Mahindra Systech, started in 2004 as an automotive component supplier, consists of 3 core divisions: Mahindra Engineering Services (MES), Sourcing Unit and the Manufacturing Unit. MES has been providing design and delivery services to the global automotive, aerospace, and manufacturing industry. The aerospace manufacturing division has been involved in tool design/development and prototyping/manufacturing of jigs & fixtures, metal, composite components and assemblies. The Aerospace Division is an AS9100 Rev. B certified design organization embodying decades of experience in global aerospace design and development programs.

In 2006, M&M also acquired an aerospace engineering firm Plexion Technologies.
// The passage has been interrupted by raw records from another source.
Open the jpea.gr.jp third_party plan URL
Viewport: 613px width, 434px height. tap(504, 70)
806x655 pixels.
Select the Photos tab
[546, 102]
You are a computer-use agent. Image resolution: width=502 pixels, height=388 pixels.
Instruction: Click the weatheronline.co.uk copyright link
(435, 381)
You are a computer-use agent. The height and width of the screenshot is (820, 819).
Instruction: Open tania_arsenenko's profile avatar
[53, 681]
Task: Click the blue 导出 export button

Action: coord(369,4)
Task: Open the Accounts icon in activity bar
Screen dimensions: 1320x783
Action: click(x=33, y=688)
Mahindra Defence Systems has traditionally been providing solutions for the light combat / armored vehicles for defence forces. Chief Technology Officer, Mahindra Aerospace, Dr.  Karthik Krishnamurthy shares his companies experience with Lucintel. Excerpts:

1. What are the key drivers for composite consumption in Aerospace industry?

Dr. Krishnamurthy: The global trend in aero-structures for both civil and defense applications is very well-established in favour of high-technology composites.
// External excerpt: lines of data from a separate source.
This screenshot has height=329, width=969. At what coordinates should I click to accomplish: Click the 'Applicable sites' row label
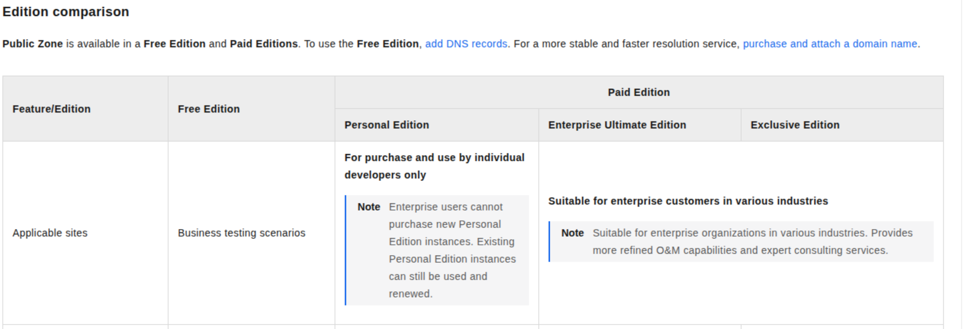tap(50, 233)
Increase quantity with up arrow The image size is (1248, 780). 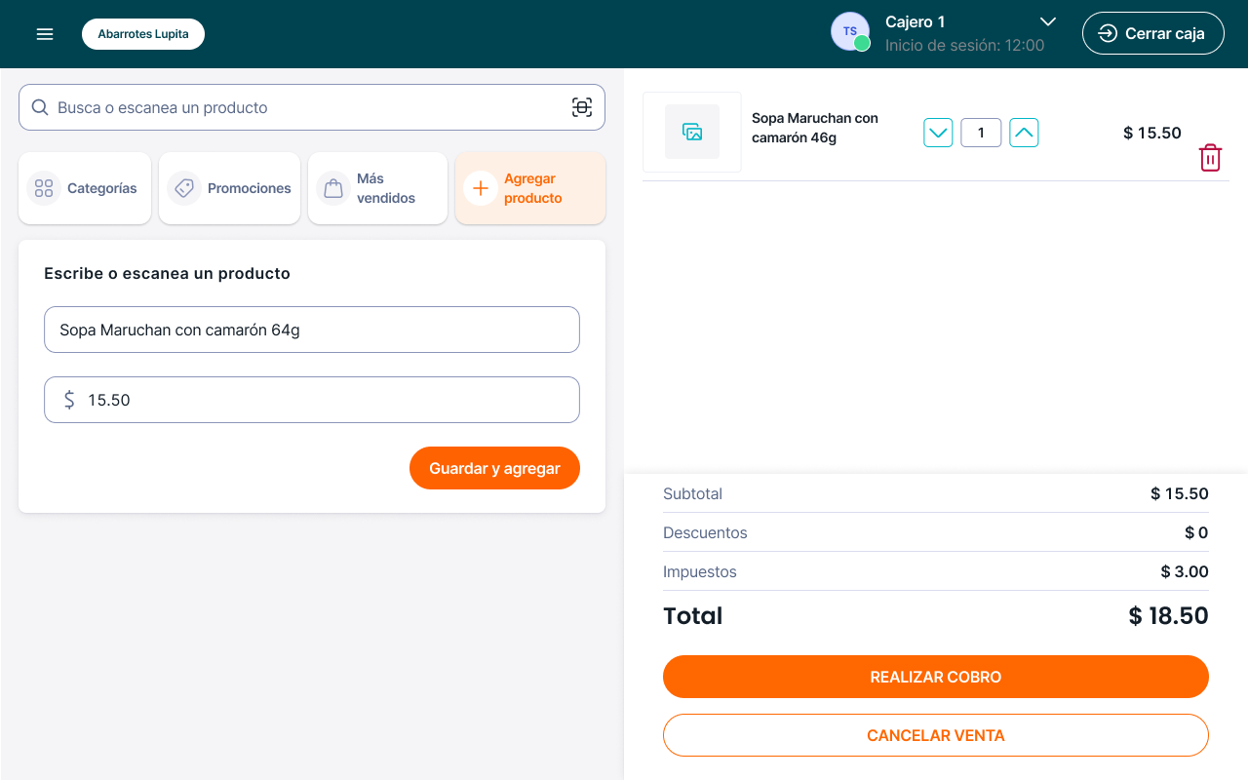tap(1024, 133)
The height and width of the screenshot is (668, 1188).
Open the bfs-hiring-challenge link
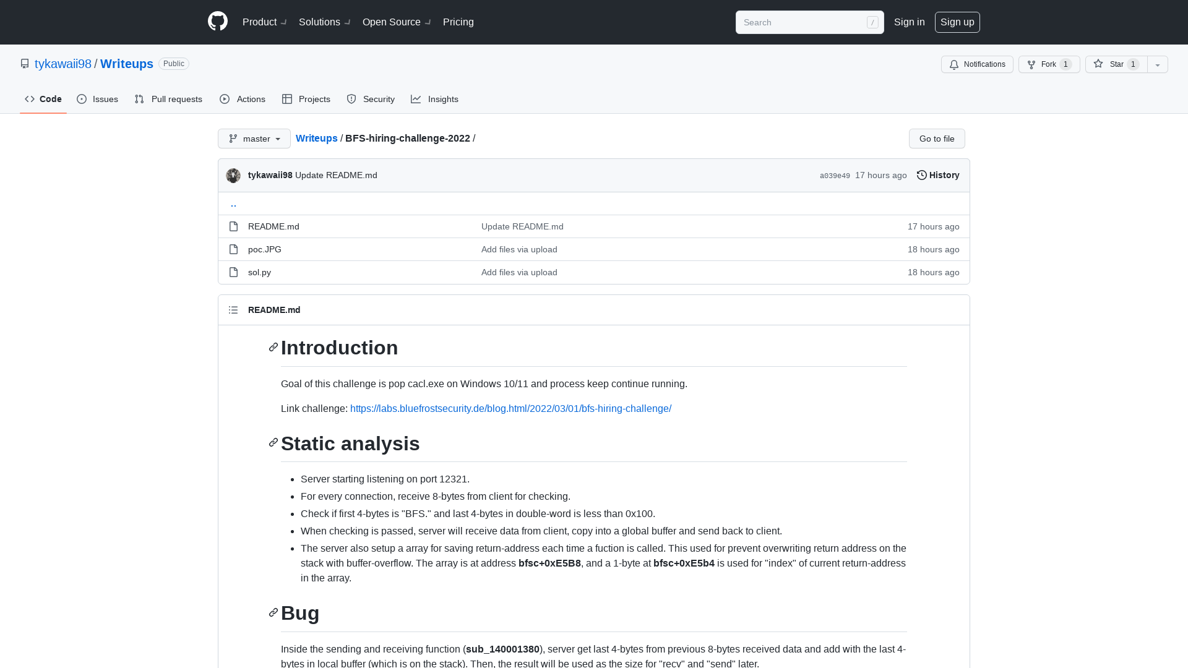tap(511, 408)
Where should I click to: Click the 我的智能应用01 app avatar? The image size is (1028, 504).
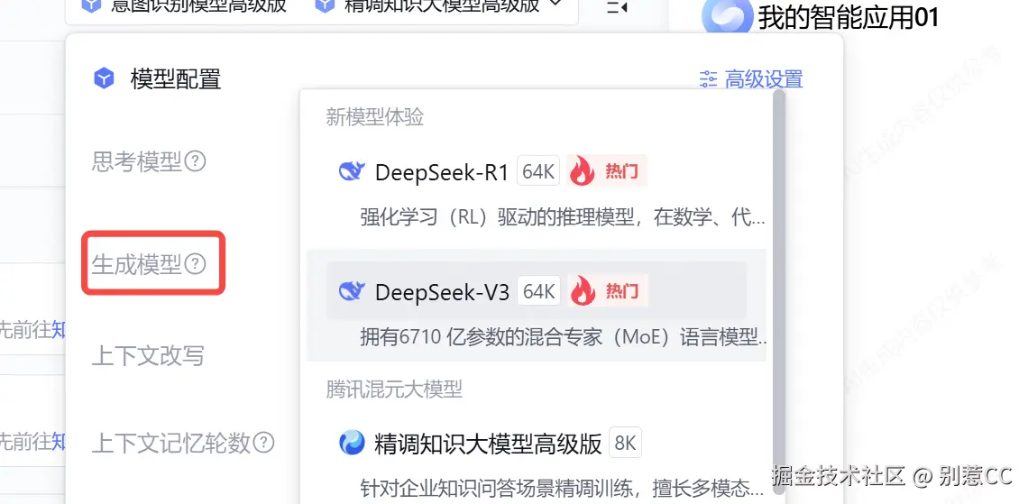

2. Key challenges faced by composite end-users in India?

Dr. Krishnamurthy: Restricted availability of aerospace-grade raw materials is a challenge for local manufactures that is not easily overcome. Developing the capability to cost-effectively manufacture this material domestically is an immense challenge. Small domestic consumption volumes make it unattractive for global material manufacturers to pay much attention to this market.
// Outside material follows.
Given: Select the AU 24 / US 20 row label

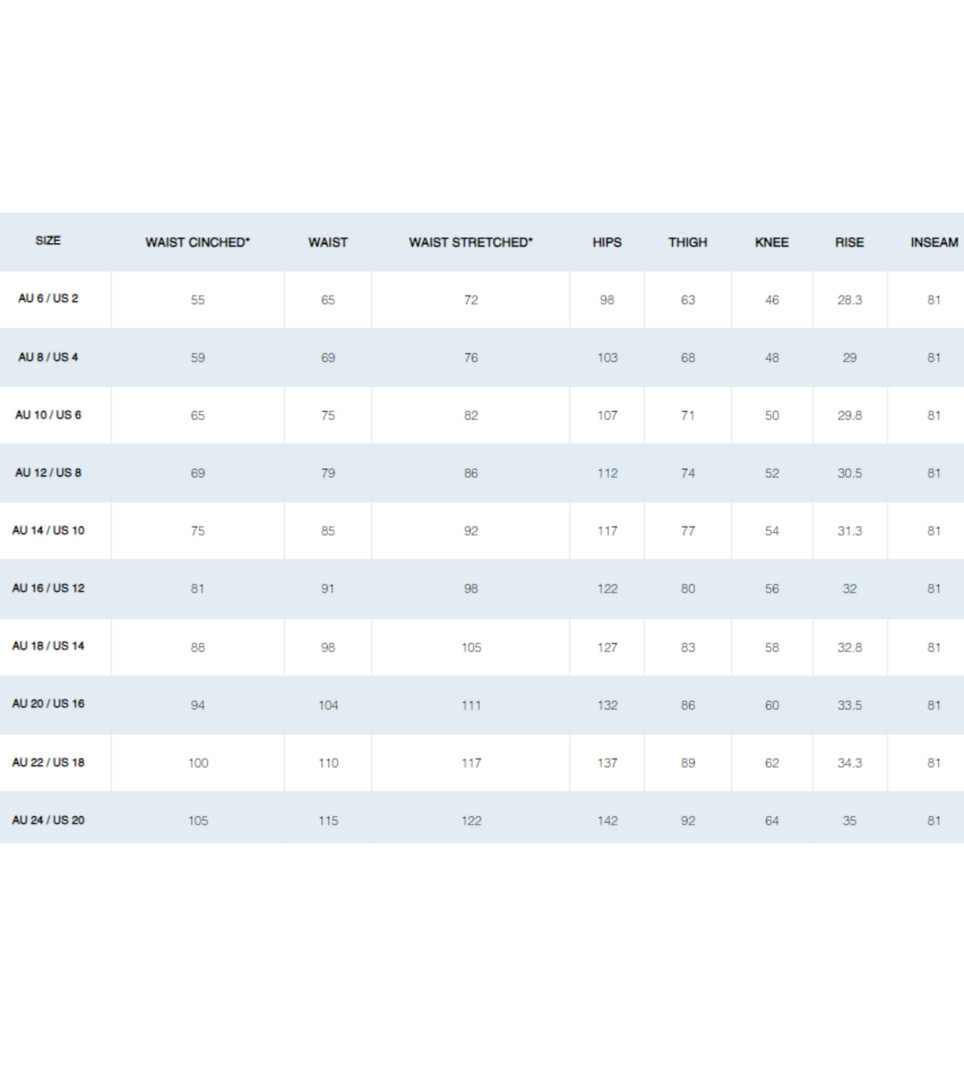Looking at the screenshot, I should click(48, 820).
3. Tell us about the impact of government policies on aerospace industry?

Dr. Krishnamurthy: The offset policy encourages global aerospace OEMs to procure high-technology components from India, and defense aero-structures are largely composite-based. Labour cost arbitrage encourages manufacture of any labour-intensive parts and assemblies in India.

4. Do you see high-potential for composites in the Indian market? If yes, what are some of reasons for the same?

Dr. Krishnamurthy: Potential growth in India-based space-launch and satellite development (under the ISRO umbrella) as a commercial service to other nations is also a driver for domestic production of high-technology products using composites.

5. Steps required in making India an export hub for Aerospace components?

Dr. Krishnamurthy: For us to be an export hub we need to be globally competitive on quality, cost and consistency. Bilateral equivalencies between our Government with regulatory agencies such as EASA and FAA are vital to relieve the individual industries from chasing regulatory certification on their own resources.

6. Steps required to be taken by aerospace industry to be able to compete with more developed industries in the west?

Dr. Krishnamurthy: The global aero manufacturing industry is characterized by certifications (customer-specific + industry-specific + regulatory), and Indian private industry has not been widely exposed to the expectations of the global aerospace OEMs.

Our industry has to ramp up to meet global quality and certification expectations, managing rejection rates and costs of manufacture to stay ahead of other nations. This propagates back to the availability of world-class training to produce world-class skill sets at all stages of the manufacturing chain.

7. Government support and policies change that is required to encourage exports of composite components?

Dr. Krishnamurthy: With all major aerospace OEMs being located in the West, we have a geographic disadvantage compared to other low-cost countries (such as Brazil and Mexico), which increases pressure on cost-competition. Government policies that boost our global cost-competitiveness are critically important.